* _Written exercise_:
Recast the lines from the one containing "Open F10 company information" to the one containing "pos(758,220)", both included, as a Markdown table with the columns Row and Line. Number each line in Row, give its text in Line, and leave out any blank lines.

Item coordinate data
######

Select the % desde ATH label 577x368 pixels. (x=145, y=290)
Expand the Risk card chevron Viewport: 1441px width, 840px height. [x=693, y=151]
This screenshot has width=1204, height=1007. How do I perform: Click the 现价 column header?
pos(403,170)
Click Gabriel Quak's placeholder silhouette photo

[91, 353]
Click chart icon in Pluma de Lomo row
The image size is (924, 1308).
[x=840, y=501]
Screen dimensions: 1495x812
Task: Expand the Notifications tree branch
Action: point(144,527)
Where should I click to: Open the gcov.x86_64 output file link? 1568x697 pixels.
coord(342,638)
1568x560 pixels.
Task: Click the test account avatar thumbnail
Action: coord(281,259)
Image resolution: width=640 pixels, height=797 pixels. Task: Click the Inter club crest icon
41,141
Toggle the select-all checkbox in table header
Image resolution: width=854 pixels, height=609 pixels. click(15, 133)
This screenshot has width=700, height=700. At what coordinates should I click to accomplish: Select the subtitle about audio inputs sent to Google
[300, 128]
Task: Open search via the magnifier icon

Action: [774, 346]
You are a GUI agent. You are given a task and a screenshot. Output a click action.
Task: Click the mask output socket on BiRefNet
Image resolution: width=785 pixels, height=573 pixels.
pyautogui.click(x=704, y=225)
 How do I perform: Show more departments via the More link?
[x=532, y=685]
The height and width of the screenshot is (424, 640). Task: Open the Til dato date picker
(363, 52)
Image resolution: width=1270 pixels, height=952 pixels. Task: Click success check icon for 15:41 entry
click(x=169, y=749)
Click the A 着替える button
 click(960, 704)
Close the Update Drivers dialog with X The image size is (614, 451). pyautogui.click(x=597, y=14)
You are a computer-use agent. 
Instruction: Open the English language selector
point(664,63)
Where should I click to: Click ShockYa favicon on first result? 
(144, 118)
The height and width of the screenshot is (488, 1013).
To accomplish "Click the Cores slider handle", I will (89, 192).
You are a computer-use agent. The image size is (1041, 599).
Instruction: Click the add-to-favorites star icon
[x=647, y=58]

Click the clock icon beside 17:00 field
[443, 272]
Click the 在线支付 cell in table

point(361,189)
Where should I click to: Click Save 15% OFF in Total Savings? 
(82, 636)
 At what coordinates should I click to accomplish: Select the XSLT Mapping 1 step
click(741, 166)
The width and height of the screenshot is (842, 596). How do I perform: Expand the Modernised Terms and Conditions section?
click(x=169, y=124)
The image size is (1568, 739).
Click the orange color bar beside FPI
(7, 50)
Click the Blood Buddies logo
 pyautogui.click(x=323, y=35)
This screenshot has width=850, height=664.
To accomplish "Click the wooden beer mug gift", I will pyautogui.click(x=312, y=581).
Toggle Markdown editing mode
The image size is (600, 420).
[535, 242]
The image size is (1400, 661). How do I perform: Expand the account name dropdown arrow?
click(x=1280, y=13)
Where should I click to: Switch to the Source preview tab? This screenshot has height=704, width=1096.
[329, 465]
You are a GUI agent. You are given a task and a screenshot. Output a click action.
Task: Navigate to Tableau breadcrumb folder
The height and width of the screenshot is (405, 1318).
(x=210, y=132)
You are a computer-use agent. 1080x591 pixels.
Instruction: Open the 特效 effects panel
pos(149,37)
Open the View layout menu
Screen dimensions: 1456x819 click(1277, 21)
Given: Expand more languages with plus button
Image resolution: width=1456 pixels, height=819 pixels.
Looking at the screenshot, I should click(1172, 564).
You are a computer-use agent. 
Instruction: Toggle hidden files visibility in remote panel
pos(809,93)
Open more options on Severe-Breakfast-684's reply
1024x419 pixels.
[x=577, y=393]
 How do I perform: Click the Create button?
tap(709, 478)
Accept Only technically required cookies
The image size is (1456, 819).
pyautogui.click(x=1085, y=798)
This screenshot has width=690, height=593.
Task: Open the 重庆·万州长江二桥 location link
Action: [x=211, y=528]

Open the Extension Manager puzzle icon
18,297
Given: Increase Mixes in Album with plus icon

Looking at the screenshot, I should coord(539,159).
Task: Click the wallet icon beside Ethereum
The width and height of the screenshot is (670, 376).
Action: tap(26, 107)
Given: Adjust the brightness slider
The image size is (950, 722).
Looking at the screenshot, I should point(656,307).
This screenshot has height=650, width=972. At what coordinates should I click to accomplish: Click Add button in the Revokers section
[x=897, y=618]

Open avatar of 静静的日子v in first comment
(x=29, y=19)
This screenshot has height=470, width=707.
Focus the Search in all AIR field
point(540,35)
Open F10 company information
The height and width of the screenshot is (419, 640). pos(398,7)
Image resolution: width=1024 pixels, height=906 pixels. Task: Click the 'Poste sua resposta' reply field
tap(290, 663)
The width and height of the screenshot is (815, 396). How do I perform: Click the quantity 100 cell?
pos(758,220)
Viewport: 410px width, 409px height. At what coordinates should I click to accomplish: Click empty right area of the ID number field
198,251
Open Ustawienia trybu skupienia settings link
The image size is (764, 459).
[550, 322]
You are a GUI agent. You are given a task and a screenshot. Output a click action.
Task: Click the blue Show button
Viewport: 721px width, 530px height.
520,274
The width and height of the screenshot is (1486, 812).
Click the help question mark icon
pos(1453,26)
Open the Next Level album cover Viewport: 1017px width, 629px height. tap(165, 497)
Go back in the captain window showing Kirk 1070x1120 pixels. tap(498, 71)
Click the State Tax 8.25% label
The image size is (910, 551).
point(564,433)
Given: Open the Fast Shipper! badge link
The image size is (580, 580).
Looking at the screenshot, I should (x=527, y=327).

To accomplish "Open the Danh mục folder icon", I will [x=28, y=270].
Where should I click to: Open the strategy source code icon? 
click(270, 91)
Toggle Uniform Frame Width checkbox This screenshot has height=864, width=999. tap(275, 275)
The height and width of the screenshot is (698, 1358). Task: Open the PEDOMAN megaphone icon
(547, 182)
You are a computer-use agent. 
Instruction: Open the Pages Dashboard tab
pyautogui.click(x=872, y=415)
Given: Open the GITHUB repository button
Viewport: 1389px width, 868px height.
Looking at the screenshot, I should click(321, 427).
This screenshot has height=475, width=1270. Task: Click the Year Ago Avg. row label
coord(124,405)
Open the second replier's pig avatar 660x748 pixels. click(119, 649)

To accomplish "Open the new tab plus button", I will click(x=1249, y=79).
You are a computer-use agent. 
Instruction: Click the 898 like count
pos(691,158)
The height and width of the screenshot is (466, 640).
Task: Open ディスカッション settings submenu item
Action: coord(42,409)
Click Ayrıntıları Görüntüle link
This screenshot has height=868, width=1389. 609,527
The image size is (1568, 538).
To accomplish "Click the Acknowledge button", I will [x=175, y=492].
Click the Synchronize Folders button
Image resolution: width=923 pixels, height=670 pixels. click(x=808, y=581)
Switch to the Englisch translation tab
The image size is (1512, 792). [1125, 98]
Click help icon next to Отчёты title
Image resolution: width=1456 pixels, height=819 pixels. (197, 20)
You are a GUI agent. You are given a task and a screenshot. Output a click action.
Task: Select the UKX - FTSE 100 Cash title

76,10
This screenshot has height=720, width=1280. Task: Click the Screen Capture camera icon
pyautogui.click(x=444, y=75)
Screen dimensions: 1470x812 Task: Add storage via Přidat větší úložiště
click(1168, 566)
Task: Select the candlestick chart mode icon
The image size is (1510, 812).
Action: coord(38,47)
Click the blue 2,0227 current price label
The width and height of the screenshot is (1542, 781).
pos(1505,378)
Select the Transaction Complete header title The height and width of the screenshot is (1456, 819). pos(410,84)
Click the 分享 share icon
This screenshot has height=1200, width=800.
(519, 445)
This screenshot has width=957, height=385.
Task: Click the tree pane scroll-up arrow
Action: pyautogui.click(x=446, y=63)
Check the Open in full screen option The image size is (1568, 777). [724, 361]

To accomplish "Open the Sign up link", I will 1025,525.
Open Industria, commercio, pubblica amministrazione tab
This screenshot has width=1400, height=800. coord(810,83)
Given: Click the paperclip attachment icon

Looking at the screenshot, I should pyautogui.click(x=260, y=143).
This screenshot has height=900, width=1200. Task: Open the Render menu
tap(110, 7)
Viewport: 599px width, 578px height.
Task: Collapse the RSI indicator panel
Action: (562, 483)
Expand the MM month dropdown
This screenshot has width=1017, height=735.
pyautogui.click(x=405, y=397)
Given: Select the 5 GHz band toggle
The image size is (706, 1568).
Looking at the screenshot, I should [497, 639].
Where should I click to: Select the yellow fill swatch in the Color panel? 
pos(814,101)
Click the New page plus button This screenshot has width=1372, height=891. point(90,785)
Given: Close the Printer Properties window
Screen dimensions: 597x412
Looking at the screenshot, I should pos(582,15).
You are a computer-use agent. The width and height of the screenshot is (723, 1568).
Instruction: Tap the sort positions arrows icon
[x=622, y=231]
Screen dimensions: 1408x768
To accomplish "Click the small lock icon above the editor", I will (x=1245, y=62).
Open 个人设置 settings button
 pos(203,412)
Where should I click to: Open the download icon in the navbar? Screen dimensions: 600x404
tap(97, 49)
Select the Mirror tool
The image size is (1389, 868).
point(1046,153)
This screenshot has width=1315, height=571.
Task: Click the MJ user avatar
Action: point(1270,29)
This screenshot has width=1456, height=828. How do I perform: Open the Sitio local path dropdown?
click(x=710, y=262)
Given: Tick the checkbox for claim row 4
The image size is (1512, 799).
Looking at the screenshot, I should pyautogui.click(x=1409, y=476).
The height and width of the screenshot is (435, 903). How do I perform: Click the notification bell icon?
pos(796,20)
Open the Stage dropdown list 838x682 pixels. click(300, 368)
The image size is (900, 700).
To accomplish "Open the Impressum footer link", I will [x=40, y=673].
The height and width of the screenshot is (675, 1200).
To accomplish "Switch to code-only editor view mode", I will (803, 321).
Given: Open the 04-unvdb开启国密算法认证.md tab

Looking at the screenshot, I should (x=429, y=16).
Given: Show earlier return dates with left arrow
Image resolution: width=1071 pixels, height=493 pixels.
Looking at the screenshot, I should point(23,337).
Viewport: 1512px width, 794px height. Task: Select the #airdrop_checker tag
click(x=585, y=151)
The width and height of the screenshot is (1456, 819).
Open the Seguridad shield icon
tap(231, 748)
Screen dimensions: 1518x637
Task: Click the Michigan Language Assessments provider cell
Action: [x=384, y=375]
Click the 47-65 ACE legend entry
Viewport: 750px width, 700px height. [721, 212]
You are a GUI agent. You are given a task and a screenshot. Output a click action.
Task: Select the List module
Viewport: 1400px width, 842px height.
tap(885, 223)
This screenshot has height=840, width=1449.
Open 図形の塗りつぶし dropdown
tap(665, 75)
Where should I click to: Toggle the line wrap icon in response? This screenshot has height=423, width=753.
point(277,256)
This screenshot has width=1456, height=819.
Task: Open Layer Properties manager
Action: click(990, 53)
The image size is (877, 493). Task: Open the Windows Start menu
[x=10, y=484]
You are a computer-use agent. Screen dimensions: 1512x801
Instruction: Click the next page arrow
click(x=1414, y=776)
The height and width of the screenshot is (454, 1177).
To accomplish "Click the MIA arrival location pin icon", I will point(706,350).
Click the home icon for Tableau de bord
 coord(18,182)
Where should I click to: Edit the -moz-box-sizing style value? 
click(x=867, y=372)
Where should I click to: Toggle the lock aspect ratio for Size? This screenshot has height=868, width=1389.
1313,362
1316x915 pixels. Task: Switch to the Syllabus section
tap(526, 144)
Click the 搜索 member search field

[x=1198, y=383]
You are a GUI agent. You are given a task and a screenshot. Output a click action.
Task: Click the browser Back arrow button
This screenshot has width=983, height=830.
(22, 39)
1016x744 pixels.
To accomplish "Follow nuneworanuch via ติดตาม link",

######

* _Right answer_:
| Row | Line |
|---|---|
| 1 | Open F10 company information |
| 2 | The height and width of the screenshot is (419, 640). pos(398,7) |
| 3 | Image resolution: width=1024 pixels, height=906 pixels. Task: Click the 'Poste sua resposta' reply field |
| 4 | tap(290, 663) |
| 5 | The width and height of the screenshot is (815, 396). How do I perform: Click the quantity 100 cell? |
| 6 | pos(758,220) |